Reproduce every one of the entries below word for word, keeping each line in its original order.

[Rows on where targets appear]
====
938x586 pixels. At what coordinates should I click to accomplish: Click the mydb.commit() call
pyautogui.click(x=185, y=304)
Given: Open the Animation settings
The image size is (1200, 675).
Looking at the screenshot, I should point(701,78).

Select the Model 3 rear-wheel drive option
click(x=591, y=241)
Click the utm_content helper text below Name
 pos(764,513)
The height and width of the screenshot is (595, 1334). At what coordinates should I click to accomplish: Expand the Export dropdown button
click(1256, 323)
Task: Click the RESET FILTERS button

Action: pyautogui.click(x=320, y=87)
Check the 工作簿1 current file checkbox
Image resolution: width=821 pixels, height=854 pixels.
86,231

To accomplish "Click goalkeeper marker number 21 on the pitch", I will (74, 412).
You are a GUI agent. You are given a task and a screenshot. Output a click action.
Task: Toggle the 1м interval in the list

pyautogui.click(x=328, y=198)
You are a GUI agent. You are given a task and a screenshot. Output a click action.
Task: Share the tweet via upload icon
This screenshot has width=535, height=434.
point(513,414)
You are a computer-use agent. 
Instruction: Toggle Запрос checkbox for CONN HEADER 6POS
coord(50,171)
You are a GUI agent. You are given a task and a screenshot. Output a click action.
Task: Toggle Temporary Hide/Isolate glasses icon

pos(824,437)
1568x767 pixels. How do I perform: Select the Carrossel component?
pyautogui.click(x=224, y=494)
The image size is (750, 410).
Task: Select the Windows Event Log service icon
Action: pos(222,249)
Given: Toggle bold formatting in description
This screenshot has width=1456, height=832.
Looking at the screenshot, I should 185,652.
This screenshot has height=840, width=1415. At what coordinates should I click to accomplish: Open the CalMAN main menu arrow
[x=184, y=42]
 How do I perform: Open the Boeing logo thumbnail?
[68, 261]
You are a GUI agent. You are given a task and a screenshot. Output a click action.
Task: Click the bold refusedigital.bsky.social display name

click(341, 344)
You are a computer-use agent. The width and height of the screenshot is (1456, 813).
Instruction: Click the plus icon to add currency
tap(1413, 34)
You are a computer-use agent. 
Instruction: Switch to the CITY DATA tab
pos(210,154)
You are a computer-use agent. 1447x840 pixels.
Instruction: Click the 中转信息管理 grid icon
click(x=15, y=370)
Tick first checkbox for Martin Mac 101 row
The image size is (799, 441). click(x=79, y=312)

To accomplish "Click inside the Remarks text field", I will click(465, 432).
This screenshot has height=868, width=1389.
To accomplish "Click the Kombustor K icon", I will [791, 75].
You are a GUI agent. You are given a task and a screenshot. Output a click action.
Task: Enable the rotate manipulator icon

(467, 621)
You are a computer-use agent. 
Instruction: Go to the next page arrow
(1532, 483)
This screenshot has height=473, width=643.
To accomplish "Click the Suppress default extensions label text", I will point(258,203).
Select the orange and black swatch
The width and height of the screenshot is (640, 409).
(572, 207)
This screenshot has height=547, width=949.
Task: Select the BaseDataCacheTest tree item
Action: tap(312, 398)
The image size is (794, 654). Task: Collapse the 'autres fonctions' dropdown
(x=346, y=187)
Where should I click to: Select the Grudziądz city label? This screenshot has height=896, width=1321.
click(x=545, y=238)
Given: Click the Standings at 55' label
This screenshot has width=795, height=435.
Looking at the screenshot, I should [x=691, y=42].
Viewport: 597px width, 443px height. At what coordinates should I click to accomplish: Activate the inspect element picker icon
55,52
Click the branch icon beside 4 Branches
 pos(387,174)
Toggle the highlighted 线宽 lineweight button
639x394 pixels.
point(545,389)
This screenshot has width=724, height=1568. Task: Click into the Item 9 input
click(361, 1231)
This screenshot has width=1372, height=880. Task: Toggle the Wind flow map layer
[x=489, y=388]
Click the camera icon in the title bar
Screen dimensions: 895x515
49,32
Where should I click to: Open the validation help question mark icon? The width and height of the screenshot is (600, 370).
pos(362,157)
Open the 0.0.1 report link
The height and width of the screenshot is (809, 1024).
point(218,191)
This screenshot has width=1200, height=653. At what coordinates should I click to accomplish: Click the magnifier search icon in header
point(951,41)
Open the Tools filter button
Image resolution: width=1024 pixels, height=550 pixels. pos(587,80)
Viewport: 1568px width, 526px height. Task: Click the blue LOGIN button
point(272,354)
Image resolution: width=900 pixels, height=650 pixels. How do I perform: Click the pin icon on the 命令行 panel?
====
▸ **EXERCISE RESPONSE**:
938x586 pixels. At what coordinates should I click to accomplish: Click the mydb.commit() call
pyautogui.click(x=185, y=304)
Given: Open the Animation settings
The image size is (1200, 675).
Looking at the screenshot, I should point(701,78).

Select the Model 3 rear-wheel drive option
click(x=591, y=241)
Click the utm_content helper text below Name
 pos(764,513)
The height and width of the screenshot is (595, 1334). At what coordinates should I click to accomplish: Expand the Export dropdown button
click(1256, 323)
Task: Click the RESET FILTERS button

Action: pyautogui.click(x=320, y=87)
Check the 工作簿1 current file checkbox
Image resolution: width=821 pixels, height=854 pixels.
86,231

To accomplish "Click goalkeeper marker number 21 on the pitch", I will (74, 412).
You are a GUI agent. You are given a task and a screenshot. Output a click action.
Task: Toggle the 1м interval in the list

pyautogui.click(x=328, y=198)
You are a GUI agent. You are given a task and a screenshot. Output a click action.
Task: Share the tweet via upload icon
This screenshot has width=535, height=434.
point(513,414)
You are a computer-use agent. 
Instruction: Toggle Запрос checkbox for CONN HEADER 6POS
coord(50,171)
You are a GUI agent. You are given a task and a screenshot. Output a click action.
Task: Toggle Temporary Hide/Isolate glasses icon

pos(824,437)
1568x767 pixels. How do I perform: Select the Carrossel component?
pyautogui.click(x=224, y=494)
The image size is (750, 410).
Task: Select the Windows Event Log service icon
Action: pos(222,249)
Given: Toggle bold formatting in description
This screenshot has width=1456, height=832.
Looking at the screenshot, I should 185,652.
This screenshot has height=840, width=1415. At what coordinates should I click to accomplish: Open the CalMAN main menu arrow
[x=184, y=42]
 How do I perform: Open the Boeing logo thumbnail?
[68, 261]
You are a GUI agent. You are given a task and a screenshot. Output a click action.
Task: Click the bold refusedigital.bsky.social display name

click(341, 344)
You are a computer-use agent. The width and height of the screenshot is (1456, 813).
Instruction: Click the plus icon to add currency
tap(1413, 34)
You are a computer-use agent. 
Instruction: Switch to the CITY DATA tab
pos(210,154)
You are a computer-use agent. 1447x840 pixels.
Instruction: Click the 中转信息管理 grid icon
click(x=15, y=370)
Tick first checkbox for Martin Mac 101 row
The image size is (799, 441). click(x=79, y=312)

To accomplish "Click inside the Remarks text field", I will click(465, 432).
This screenshot has height=868, width=1389.
To accomplish "Click the Kombustor K icon", I will [791, 75].
You are a GUI agent. You are given a task and a screenshot. Output a click action.
Task: Enable the rotate manipulator icon

(467, 621)
You are a computer-use agent. 
Instruction: Go to the next page arrow
(1532, 483)
This screenshot has height=473, width=643.
To accomplish "Click the Suppress default extensions label text", I will point(258,203).
Select the orange and black swatch
The width and height of the screenshot is (640, 409).
(572, 207)
This screenshot has height=547, width=949.
Task: Select the BaseDataCacheTest tree item
Action: tap(312, 398)
The image size is (794, 654). Task: Collapse the 'autres fonctions' dropdown
(x=346, y=187)
Where should I click to: Select the Grudziądz city label? This screenshot has height=896, width=1321.
click(x=545, y=238)
Given: Click the Standings at 55' label
This screenshot has width=795, height=435.
Looking at the screenshot, I should [x=691, y=42].
Viewport: 597px width, 443px height. At what coordinates should I click to accomplish: Activate the inspect element picker icon
55,52
Click the branch icon beside 4 Branches
 pos(387,174)
Toggle the highlighted 线宽 lineweight button
639x394 pixels.
point(545,389)
This screenshot has width=724, height=1568. Task: Click into the Item 9 input
click(361, 1231)
This screenshot has width=1372, height=880. Task: Toggle the Wind flow map layer
[x=489, y=388]
Click the camera icon in the title bar
Screen dimensions: 895x515
49,32
Where should I click to: Open the validation help question mark icon? The width and height of the screenshot is (600, 370).
pos(362,157)
Open the 0.0.1 report link
The height and width of the screenshot is (809, 1024).
point(218,191)
This screenshot has width=1200, height=653. At what coordinates should I click to accomplish: Click the magnifier search icon in header
point(951,41)
Open the Tools filter button
Image resolution: width=1024 pixels, height=550 pixels. pos(587,80)
Viewport: 1568px width, 526px height. Task: Click the blue LOGIN button
point(272,354)
Image resolution: width=900 pixels, height=650 pixels. How do I perform: Click the pin icon on the 命令行 panel?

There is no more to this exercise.